Della wriggled off the table and went for him

«Jim, darling,» she cried, «don’t look at me that way. I had my hair cut off and sold because I couldn’t have lived through Christmas without giving you a present. It’ll grow out again–you won’t mind, will you? I just had to do it. My hair grows awfully fast. Say `Merry Christmas!’ Jim, and let’s be happy. You don’t know what a nice– what a beautiful, nice gift I’ve got for you.»

«You’ve cut off your hair?» asked Jim, laboriously, as if he had not arrived at that patent fact yet even after the hardest mental labor.

«Cut it off and sold it,» said Della. «Don’t you like me just as well, anyhow? I’m me without my hair, ain’t I?»

Jim looked about the room curiously.

«You say your hair is gone?» he said, with an air almost of idiocy.

«You needn’t look for it,» said Della. «It’s sold, I tell you–sold and gone, too. It’s Christmas Eve, boy. Be good to me, for it went for you. Maybe the hairs of my head were numbered,» she went on with sudden serious sweetness, «but nobody could ever count my love for you. Shall I put the chops on, Jim?»

Out of his trance Jim seemed quickly to wake. He enfolded his Della. For ten seconds let us regard with discreet scrutiny some inconsequential object in the other direction. Eight dollars a week or a million a year–what is the difference? A mathematician or a wit would give you the wrong answer. The magi brought valuable gifts, but that was not among them. This dark assertion will be illuminated later on.

Jim drew a package from his overcoat pocket and threw it upon the table

«Don’t make any mistake, Dell,» he said, «about me. I don’t think there’s anything in the way of a haircut or a shave or a shampoo that could make me like my girl any less. But if you’ll unwrap that package you may see why you had me going a while at first.»

White fingers and nimble tore at the string and paper. And then an ecstatic scream of joy; and then, alas! a quick feminine change to hysterical tears and wails, necessitating the immediate employment of all the comforting powers of the lord of the flat.

For there lay The Combs–the set of combs, side and back, that Della had worshipped long in a Broadway window. Beautiful combs, pure tortoise shell, with jewelled rims–just the shade to wear in the beautiful vanished hair. They were expensive combs, she knew, and her heart had simply craved and yearned over them without the least hope of possession. And now, they were hers, but the tresses that should have adorned the coveted adornments were gone.

But she hugged them to her bosom, and at length she was able to look up with dim eyes and a smile and say: «My hair grows so fast, Jim!»

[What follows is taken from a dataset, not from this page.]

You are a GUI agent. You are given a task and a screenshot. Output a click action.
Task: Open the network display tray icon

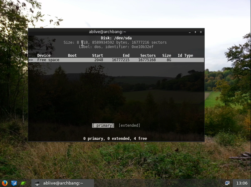tap(227, 183)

And them Della leaped up like a little singed cat and cried, «Oh, oh!»

Jim had not yet seen his beautiful present. She held it out to him eagerly upon her open palm. The dull precious metal seemed to flash with a reflection of her bright and ardent spirit.

«Isn’t it a dandy, Jim? I hunted all over town to find it. You’ll have to look at the time a hundred times a day now. Give me your watch. I want to see how it looks on it.»

Instead of obeying, Jim tumbled down on the couch and put his hands under the back of his head and smiled.

«Dell,» said he, «let’s put our Christmas presents away and keep ‘em a while. They’re too nice to use just at present. I sold the watch to get the money to buy your combs. And now suppose you put the chops on.

The magi, as you know, were wise men–wonderfully wise men–who brought gifts to the Babe in the manger. They invented the art of giving Christmas presents. Being wise, their gifts were no doubt wise ones, possibly bearing the privilege of exchange in case of duplication. And here I have lamely related to you the uneventful chronicle of two foolish children in a flat who most unwisely sacrificed for each other the greatest treasures of their house. But in a last word to the wise of these days let it be said that of all who give gifts these two were the wisest. O all who give and receive gifts, such as they are wisest. Everywhere they are wisest. They are the magi.